*** Input material ***

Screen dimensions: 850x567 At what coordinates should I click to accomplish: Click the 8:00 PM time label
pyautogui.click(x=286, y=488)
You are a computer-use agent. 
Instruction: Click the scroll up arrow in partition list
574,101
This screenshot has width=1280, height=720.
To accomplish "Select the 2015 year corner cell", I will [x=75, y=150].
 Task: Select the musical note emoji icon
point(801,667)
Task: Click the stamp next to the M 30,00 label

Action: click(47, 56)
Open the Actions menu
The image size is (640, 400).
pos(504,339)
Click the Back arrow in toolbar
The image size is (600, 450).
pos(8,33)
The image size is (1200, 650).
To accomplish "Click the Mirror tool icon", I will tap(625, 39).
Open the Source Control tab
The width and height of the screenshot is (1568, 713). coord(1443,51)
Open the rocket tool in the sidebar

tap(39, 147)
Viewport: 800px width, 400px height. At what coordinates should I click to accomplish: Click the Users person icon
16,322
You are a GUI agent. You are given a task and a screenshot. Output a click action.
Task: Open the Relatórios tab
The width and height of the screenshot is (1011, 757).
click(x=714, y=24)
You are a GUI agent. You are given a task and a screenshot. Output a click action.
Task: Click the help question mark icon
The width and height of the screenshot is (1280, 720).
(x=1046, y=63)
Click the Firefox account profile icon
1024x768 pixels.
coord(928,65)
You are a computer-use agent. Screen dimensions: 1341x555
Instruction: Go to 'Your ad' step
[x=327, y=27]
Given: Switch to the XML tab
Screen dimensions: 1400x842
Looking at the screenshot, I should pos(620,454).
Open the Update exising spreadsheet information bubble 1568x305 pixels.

*** End of Input material ***

- [Problem statement]: From the line holding "Click the Firefox account profile icon" through the final line of the data above, copy every line exactly as written. Include nothing else.

- [Response below]:
Click the Firefox account profile icon
1024x768 pixels.
coord(928,65)
You are a computer-use agent. Screen dimensions: 1341x555
Instruction: Go to 'Your ad' step
[x=327, y=27]
Given: Switch to the XML tab
Screen dimensions: 1400x842
Looking at the screenshot, I should pos(620,454).
Open the Update exising spreadsheet information bubble 1568x305 pixels.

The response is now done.